§ **What you will do**: Copy out each of the entries below word for word, without adding, dropping, or changing anything.

§ **Dataset entries**:
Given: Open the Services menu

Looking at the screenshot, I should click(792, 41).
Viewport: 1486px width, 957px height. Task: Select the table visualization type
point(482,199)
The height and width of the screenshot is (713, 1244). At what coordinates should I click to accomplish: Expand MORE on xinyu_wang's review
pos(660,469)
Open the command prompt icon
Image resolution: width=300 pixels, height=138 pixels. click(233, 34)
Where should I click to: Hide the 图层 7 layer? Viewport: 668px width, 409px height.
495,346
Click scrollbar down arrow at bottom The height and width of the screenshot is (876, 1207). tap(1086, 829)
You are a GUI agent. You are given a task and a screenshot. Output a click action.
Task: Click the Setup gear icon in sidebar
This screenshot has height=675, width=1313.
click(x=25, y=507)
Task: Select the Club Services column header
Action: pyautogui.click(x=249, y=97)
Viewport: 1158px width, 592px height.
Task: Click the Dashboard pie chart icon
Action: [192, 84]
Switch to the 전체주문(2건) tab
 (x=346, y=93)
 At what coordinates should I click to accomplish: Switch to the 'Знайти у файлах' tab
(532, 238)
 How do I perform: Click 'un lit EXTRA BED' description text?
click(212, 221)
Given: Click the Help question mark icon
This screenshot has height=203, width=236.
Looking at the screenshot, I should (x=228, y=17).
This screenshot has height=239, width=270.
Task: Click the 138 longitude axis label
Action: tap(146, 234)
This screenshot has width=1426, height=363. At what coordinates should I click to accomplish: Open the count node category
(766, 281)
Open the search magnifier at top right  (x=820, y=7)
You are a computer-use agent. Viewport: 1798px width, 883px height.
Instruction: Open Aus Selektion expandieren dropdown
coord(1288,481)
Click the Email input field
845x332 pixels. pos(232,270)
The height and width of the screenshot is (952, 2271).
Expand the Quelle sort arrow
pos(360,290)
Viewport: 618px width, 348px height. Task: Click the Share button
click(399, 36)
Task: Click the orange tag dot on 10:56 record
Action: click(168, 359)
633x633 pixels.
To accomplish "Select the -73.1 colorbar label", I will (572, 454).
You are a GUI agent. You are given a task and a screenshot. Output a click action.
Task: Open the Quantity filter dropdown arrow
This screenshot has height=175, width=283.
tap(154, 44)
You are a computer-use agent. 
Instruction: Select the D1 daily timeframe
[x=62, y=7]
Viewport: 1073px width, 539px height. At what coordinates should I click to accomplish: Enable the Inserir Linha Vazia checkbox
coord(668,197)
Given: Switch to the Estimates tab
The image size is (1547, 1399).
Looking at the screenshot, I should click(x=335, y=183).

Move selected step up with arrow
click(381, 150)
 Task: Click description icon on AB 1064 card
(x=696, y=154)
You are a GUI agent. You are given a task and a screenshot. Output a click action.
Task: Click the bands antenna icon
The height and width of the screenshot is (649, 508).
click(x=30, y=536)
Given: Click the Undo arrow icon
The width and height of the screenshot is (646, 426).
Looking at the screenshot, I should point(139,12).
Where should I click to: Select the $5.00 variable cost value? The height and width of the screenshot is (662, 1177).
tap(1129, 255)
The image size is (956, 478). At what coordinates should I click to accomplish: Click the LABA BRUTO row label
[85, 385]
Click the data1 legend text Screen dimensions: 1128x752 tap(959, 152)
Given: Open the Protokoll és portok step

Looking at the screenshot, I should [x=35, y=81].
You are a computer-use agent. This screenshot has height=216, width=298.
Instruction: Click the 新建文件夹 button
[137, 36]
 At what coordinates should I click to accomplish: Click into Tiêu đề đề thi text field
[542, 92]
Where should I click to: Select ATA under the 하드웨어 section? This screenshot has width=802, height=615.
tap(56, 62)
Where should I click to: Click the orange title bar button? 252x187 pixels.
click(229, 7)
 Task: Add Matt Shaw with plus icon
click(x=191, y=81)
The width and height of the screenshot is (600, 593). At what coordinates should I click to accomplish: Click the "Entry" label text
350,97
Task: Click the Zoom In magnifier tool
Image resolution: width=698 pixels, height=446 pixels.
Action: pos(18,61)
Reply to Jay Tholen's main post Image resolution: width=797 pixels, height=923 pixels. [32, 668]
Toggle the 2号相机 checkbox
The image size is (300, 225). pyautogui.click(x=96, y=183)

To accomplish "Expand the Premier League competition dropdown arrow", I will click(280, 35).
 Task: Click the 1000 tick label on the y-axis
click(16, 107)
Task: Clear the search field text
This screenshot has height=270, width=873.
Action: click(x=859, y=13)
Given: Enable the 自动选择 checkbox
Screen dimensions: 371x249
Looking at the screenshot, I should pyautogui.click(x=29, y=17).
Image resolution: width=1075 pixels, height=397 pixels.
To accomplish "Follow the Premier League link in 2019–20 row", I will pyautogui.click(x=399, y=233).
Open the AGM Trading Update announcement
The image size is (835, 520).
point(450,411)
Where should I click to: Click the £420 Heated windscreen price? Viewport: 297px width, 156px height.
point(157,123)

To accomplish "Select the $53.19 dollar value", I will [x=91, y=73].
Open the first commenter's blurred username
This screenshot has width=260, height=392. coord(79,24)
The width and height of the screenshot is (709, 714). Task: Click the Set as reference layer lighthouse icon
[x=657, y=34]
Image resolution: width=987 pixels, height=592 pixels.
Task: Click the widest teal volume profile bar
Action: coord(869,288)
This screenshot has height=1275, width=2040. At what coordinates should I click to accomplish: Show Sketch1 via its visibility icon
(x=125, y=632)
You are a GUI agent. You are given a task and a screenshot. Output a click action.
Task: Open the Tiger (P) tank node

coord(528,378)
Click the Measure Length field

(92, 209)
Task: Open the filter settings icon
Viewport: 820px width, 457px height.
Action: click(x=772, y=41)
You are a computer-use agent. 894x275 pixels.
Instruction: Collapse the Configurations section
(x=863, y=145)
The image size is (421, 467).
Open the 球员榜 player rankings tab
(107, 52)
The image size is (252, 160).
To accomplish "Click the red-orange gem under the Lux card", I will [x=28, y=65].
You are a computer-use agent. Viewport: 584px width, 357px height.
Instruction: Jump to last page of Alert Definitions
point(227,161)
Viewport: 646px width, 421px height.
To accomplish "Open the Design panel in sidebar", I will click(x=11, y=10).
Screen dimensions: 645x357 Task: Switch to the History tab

§ **Exercise response**:
Given: Open the Services menu

Looking at the screenshot, I should click(792, 41).
Viewport: 1486px width, 957px height. Task: Select the table visualization type
point(482,199)
The height and width of the screenshot is (713, 1244). At what coordinates should I click to accomplish: Expand MORE on xinyu_wang's review
pos(660,469)
Open the command prompt icon
Image resolution: width=300 pixels, height=138 pixels. click(233, 34)
Where should I click to: Hide the 图层 7 layer? Viewport: 668px width, 409px height.
495,346
Click scrollbar down arrow at bottom The height and width of the screenshot is (876, 1207). tap(1086, 829)
You are a GUI agent. You are given a task and a screenshot. Output a click action.
Task: Click the Setup gear icon in sidebar
This screenshot has height=675, width=1313.
click(x=25, y=507)
Task: Select the Club Services column header
Action: pyautogui.click(x=249, y=97)
Viewport: 1158px width, 592px height.
Task: Click the Dashboard pie chart icon
Action: [192, 84]
Switch to the 전체주문(2건) tab
 (x=346, y=93)
 At what coordinates should I click to accomplish: Switch to the 'Знайти у файлах' tab
(532, 238)
 How do I perform: Click 'un lit EXTRA BED' description text?
click(212, 221)
Given: Click the Help question mark icon
This screenshot has height=203, width=236.
Looking at the screenshot, I should (x=228, y=17).
This screenshot has height=239, width=270.
Task: Click the 138 longitude axis label
Action: tap(146, 234)
This screenshot has width=1426, height=363. At what coordinates should I click to accomplish: Open the count node category
(766, 281)
Open the search magnifier at top right  (x=820, y=7)
You are a computer-use agent. Viewport: 1798px width, 883px height.
Instruction: Open Aus Selektion expandieren dropdown
coord(1288,481)
Click the Email input field
845x332 pixels. pos(232,270)
The height and width of the screenshot is (952, 2271).
Expand the Quelle sort arrow
pos(360,290)
Viewport: 618px width, 348px height. Task: Click the Share button
click(399, 36)
Task: Click the orange tag dot on 10:56 record
Action: click(168, 359)
633x633 pixels.
To accomplish "Select the -73.1 colorbar label", I will (572, 454).
You are a GUI agent. You are given a task and a screenshot. Output a click action.
Task: Open the Quantity filter dropdown arrow
This screenshot has height=175, width=283.
tap(154, 44)
You are a computer-use agent. 
Instruction: Select the D1 daily timeframe
[x=62, y=7]
Viewport: 1073px width, 539px height. At what coordinates should I click to accomplish: Enable the Inserir Linha Vazia checkbox
coord(668,197)
Given: Switch to the Estimates tab
The image size is (1547, 1399).
Looking at the screenshot, I should click(x=335, y=183).

Move selected step up with arrow
click(381, 150)
 Task: Click description icon on AB 1064 card
(x=696, y=154)
You are a GUI agent. You are given a task and a screenshot. Output a click action.
Task: Click the bands antenna icon
The height and width of the screenshot is (649, 508).
click(x=30, y=536)
Given: Click the Undo arrow icon
The width and height of the screenshot is (646, 426).
Looking at the screenshot, I should point(139,12).
Where should I click to: Select the $5.00 variable cost value? The height and width of the screenshot is (662, 1177).
tap(1129, 255)
The image size is (956, 478). At what coordinates should I click to accomplish: Click the LABA BRUTO row label
[85, 385]
Click the data1 legend text Screen dimensions: 1128x752 tap(959, 152)
Given: Open the Protokoll és portok step

Looking at the screenshot, I should [x=35, y=81].
You are a computer-use agent. This screenshot has height=216, width=298.
Instruction: Click the 新建文件夹 button
[137, 36]
 At what coordinates should I click to accomplish: Click into Tiêu đề đề thi text field
[542, 92]
Where should I click to: Select ATA under the 하드웨어 section? This screenshot has width=802, height=615.
tap(56, 62)
Where should I click to: Click the orange title bar button? 252x187 pixels.
click(229, 7)
 Task: Add Matt Shaw with plus icon
click(x=191, y=81)
The width and height of the screenshot is (600, 593). At what coordinates should I click to accomplish: Click the "Entry" label text
350,97
Task: Click the Zoom In magnifier tool
Image resolution: width=698 pixels, height=446 pixels.
Action: pos(18,61)
Reply to Jay Tholen's main post Image resolution: width=797 pixels, height=923 pixels. [32, 668]
Toggle the 2号相机 checkbox
The image size is (300, 225). pyautogui.click(x=96, y=183)

To accomplish "Expand the Premier League competition dropdown arrow", I will click(280, 35).
 Task: Click the 1000 tick label on the y-axis
click(16, 107)
Task: Clear the search field text
This screenshot has height=270, width=873.
Action: click(x=859, y=13)
Given: Enable the 自动选择 checkbox
Screen dimensions: 371x249
Looking at the screenshot, I should pyautogui.click(x=29, y=17).
Image resolution: width=1075 pixels, height=397 pixels.
To accomplish "Follow the Premier League link in 2019–20 row", I will pyautogui.click(x=399, y=233).
Open the AGM Trading Update announcement
The image size is (835, 520).
point(450,411)
Where should I click to: Click the £420 Heated windscreen price? Viewport: 297px width, 156px height.
point(157,123)

To accomplish "Select the $53.19 dollar value", I will [x=91, y=73].
Open the first commenter's blurred username
This screenshot has width=260, height=392. coord(79,24)
The width and height of the screenshot is (709, 714). Task: Click the Set as reference layer lighthouse icon
[x=657, y=34]
Image resolution: width=987 pixels, height=592 pixels.
Task: Click the widest teal volume profile bar
Action: coord(869,288)
This screenshot has height=1275, width=2040. At what coordinates should I click to accomplish: Show Sketch1 via its visibility icon
(x=125, y=632)
You are a GUI agent. You are given a task and a screenshot. Output a click action.
Task: Open the Tiger (P) tank node

coord(528,378)
Click the Measure Length field

(92, 209)
Task: Open the filter settings icon
Viewport: 820px width, 457px height.
Action: click(x=772, y=41)
You are a computer-use agent. 894x275 pixels.
Instruction: Collapse the Configurations section
(x=863, y=145)
The image size is (421, 467).
Open the 球员榜 player rankings tab
(107, 52)
The image size is (252, 160).
To accomplish "Click the red-orange gem under the Lux card", I will [x=28, y=65].
You are a computer-use agent. Viewport: 584px width, 357px height.
Instruction: Jump to last page of Alert Definitions
point(227,161)
Viewport: 646px width, 421px height.
To accomplish "Open the Design panel in sidebar", I will click(x=11, y=10).
Screen dimensions: 645x357 Task: Switch to the History tab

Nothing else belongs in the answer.